March 11, 2008: Supreme Rabbinic Court Slams Tort Cases

This case was decided a while ago, but I thought it was important to fill you in about it:

On March 11th, 2008, the Supreme Rabbinic Court issued a 26 page decision (all obiter dictum, the wife got a valid get after she sued for damages !!!!) in which it held that filing a tort claim against recalcitrant husbands invalidates the future, desired, and not yet given get. The bet din thinks women have to choose-- damages or get. They can't have both! Here is a choice excerpt from the bet din decision:


"All petitions filed outside the rabbinic court – like petitions to civil courts for damages — that relate to get refusal, whose practical consequence is to accelerate the delivery of the get, is an interference with the laws of the Torah regarding divorce, and effectively precludes the possibility of the execution of a [kosher] get

Attorneys who deal in family law should be advised to weigh carefully their recommendations to clients to file damage claims in the family court for get-refusal. Such recommendations are tantamount to malpractice, and I doubt that attorneys could avoid such claims [of malpractice], even it if they were to sign their clients on waivers to that affect. It can be assumed that clients are not aware, and cannot possibly foresee, what serious consequences and delays can occur in the delivery of the get , even after the husband has agreed to give the get, if the husband's agreement [to give the get] was given subsequent to a petition for damages for get-refusal (J. Algrabli)."

CWJ's informal response:

1- Women do not have a choice about getting a get . Only men have that choice. Women are totally dependent on their husbands for a get, and can wait a lifetime till they are granted one. A lifetime is too long.

2- If a man intentionally abuses his religious right to withhold a get from his wife, he causes her a civil wrong. He is intentionally inflicting emotional distress. He is infringing on his wife's life, liberties, rights, and freedoms.
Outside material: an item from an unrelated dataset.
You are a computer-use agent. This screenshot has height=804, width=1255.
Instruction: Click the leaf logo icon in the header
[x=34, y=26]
That's why wives have the right to sue recalcitrant husbands for damages.

3- We think a woman is entitled to both a get and to damages if her husband does not give her a get within a reasonable time. 2 years is more than enough waiting time!!!.
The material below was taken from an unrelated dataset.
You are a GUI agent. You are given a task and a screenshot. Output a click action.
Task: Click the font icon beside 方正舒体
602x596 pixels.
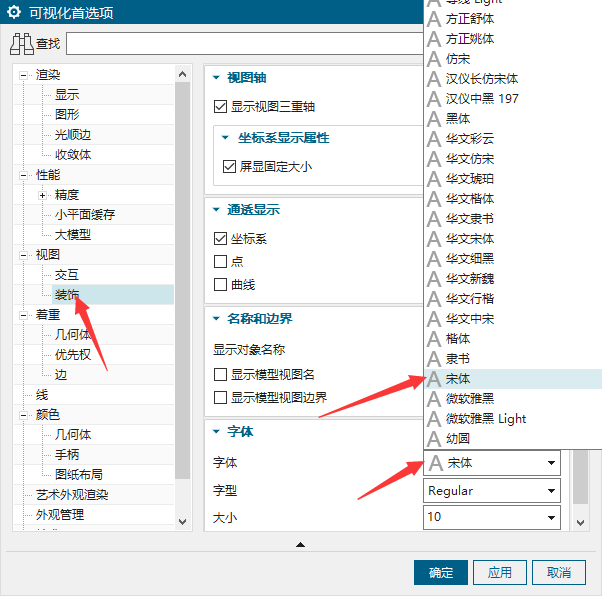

4- CWJ will continue to file tort cases for our clients. Before the get and after the get. One has nothing to do with the other. If a client comes to our office who has not gotten a get although she is begging for one for years (our average case is 8 years), or if she has received a get only after many years of loneliness and isolation, we would be negligent if we did not file a tort case for her. She has been harmed and should be compensated for that harm..

5- Notwithstanding the above case and its broad -sweeping generalization, most rabbinic courts in Israel have been very constructive and practical in response to our specific tort cases and have found ways to execute halakhically valid gitten to our clients.We are sure they will continue to respond to the individual cases that come before them. As they did in the above case.

Cause of Action against Family of Get Recalcitrant Husband


Recently we received an important interim decision in one of our tort cases.

A few months ago, we at the Center for Women's Justice sued a mother, 2 brothers, and a sister, as well as a husband, for damages because of get refusal. The husband has gone "underground" for the past 3 1/2 years and his family, in addition to "helping" the husband's case in various ways, refuses to tell us where the husband is. The family claims that they do not know. We don't believe them.

On July 3, 2008, the Hon. Nili Maymon of the Jerusalem Family Court (pictured) confirmed that Israel tort law allows for a cause of action against the family for aiding and abetting get refusal even if there is no formal rabbinic court "order" against the husband to deliver a get. Read her decision (in Hebrew) (in English).

On July 8, 2008, we had a hearing on the merits. Will keep you informed.

Wednesday, June 11, 2008

Cancelled Conversions: Update


Copy of Supreme Rabbinic Court Decision: Here's the original 49 page decision in which the Rabbinic Court, headed by Rabbi Sherman (pictured), held that it's possible to question the status of a convert 15 years after she converted in Rav Druckman's Bet Din.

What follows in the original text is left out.